Closing the Gap - Integrated Team Care

Background

In 2008 the Council of Australian Governments (COAG) agreed to a $1.6 billion National Partnership Agreement on Closing the Gap in Indigenous Health Outcomes to fund a broad package of initiatives addressing the target of closing the life expectancy gap within a generation.

One element of the package has involved engaging GP Networks and from 1 July 2012 Medicare Locals to deliver the Closing the Gap - Improving Indigenous Access to Mainstream Primary Care Program. The aim of this program is to contribute to closing the gap in life expectancy by improving access to culturally sensitive primary care services for Aboriginal Australians.

Primary care services have been identified as generally being a first point of contact for health services in Australia. However, cultural barriers have historically limited access by Aboriginal people. According to 2006 Census figures the area serviced by us is home to approximately 11,500 Aboriginal Australians.
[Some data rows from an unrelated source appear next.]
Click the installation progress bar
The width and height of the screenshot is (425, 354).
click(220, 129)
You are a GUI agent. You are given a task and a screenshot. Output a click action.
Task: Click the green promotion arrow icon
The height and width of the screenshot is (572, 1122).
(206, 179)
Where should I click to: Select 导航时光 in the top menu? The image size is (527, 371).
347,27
Within our region there are several Aboriginal specific health services, however as part of increasing the options for local Aboriginal people and ultimately improving health outcomes CESPHN encourages all mainstream general practices to provide culturally appropriate services.
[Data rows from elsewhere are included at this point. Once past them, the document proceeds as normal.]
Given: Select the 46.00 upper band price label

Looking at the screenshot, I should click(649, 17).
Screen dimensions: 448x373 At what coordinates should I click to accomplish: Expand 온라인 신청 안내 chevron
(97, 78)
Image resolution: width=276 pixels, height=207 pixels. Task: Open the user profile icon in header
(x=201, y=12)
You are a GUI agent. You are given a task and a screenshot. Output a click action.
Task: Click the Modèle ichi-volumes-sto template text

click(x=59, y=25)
From 2016-17, the Improving Indigenous Access to Mainstream Primary Care (IIAMPC) activities and the Care Coordination and Supplementary Services (CCSS) have been combined to form the Integrated Team Care (ITC) Activity.
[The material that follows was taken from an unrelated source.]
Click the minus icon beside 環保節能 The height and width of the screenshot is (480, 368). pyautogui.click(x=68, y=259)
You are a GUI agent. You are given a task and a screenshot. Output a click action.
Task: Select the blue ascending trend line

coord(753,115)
The ITC Activity builds on the formal evaluations of the CCSS and IIAMPC which highlighted the benefit of integrated Indigenous health teams. ITC formalises this team approach so that patients will be supported across the full pathway of care, from encouragement and assistance to accessing health care through to provision of multidisciplinary care. The combined Activity allows greater flexibility to tailor the mix of workforce positions within Indigenous health teams.

ITC provides the opportunity for PHNs to develop flexible approaches to improve Aboriginal and Torres Strait Islander people’s access to high quality, culturally appropriate health care, including care coordination services. It will allow PHNs to develop innovative approaches that best meet local needs through the commissioning process.

The ITC Program is funded by the Department of Health.

Program objectives

(source: Department of Health and Ageing Version 1.1 March 2010)

The aims of the ITC Activity are to:

  • contribute to improving health outcomes for Aboriginal and Torres Strait Islander people with chronic health conditions through better access to coordinated and multidisciplinary care; and
  • contribute to closing the gap in life expectancy by improved access to culturally appropriate mainstream primary care services (including but not limited to general practice, allied health and specialists) for Aboriginal and Torres Strait Islander people.

The objectives are to:

  • achieve better treatment and management of chronic conditions for Aboriginal and Torres Strait Islander people, through better access to the required services and better care coordination and provision of supplementary services;
  • foster collaboration and support between the mainstream primary care and the Aboriginal and Torres Strait Islander health sectors;
  • improve the capacity of mainstream primary care services to deliver culturally appropriate services to Aboriginal and Torres Strait Islander people;
  • increase the uptake of Aboriginal and Torres Strait Islander specific Medicare Benefits Schedule (MBS) items, including Health Assessments for Aboriginal and Torres Strait Islander people and follow up items; support mainstream primary care services to encourage Aboriginal and Torres Strait Islander people to self-identify; and
  • increase awareness and understanding of measures relevant to mainstream primary care.

Activities

We have several activities planned to meet the above objectives, which will be tailored to meet local needs.

These involve:

  • promotion of the Program to community organisations through a range of methods.
  • collaborating with Aboriginal health organisations to identify and address barriers to Aboriginal Australians accessing primary care services.
  • promoting general practice as a valid, trustworthy and accessible first point of contact for Aboriginal health needs.
  • assisting general practice to manage specific Aboriginal health needs and issues at the local level.
  • providing support to general practices on methods to encourage Aboriginal Australians to self-identify when accessing primary care services.
  • coordinating education events for general practitioners and practice staff, including cultural awareness training and quality improvement activities.
  • developing and disseminating information resources for Aboriginal Australians.